Rivers & Wetlands Project
The Rivers & Wetlands project covers Biodiversity Action Plan species such as bullhead, southern damselfly, white-clawed crayfish and great crested newts (see HCT or Froglife websites), but focuses in detail on just two species; otter and water vole.
- Otters are monitored by over 100 'otter spotters' who have charted the remarkable recovery of otters in Dorset since their catastrophic decline in the 1950's due to poisoning by organophosphates.
- Otters are now present on virtually every river catchment in Dorset, and the R&W project works very closely with the Dorset Otter Group in order to tackle the largest cause of otter mortality today - road deaths.
- By surveying road bridges otter death 'hot spots' can be identified, and we work with a range of relevant organisations to implement solutions at these bridges so that otters can pass safely under them.

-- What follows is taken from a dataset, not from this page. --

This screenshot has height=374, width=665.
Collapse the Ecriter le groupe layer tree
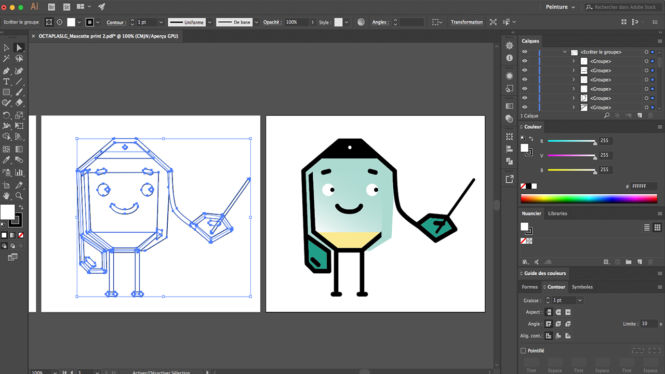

- More information about otters in Dorset, including a distribution map and videoclips, can be found at www.dorsetottergroup.org
- Water Vole surveys are carried out every five years to take a 'snapshot' of the status of this mammal in the county.

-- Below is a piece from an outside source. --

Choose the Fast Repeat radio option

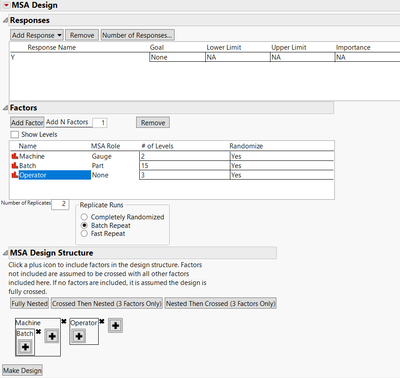coord(84,234)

- Although the water vole is considered one of Britains most endangered mammals and is rapidly declining in many areas, Dorset contains Core Area populations of water voles in the Lower Frome, the area around Gillingham, the Wey & Jordan and the Bride & Brit, as well as other smaller populations.
- All this information is being fed into the National Water Vole Mapping Project.
- Water Vole populations are threatened by habitat loss and predation by American Mink.
- The R&W project works with the gamekeeping community and organisations such as British Association of Shooting and Conservation and the Game and Wildlife Conservation Trust to promote best practice in controlling mink (Wildlife Trust Mink Control Policy available) and to advise landowners on how to manage riparian habitat for water voles (fact sheet available on request).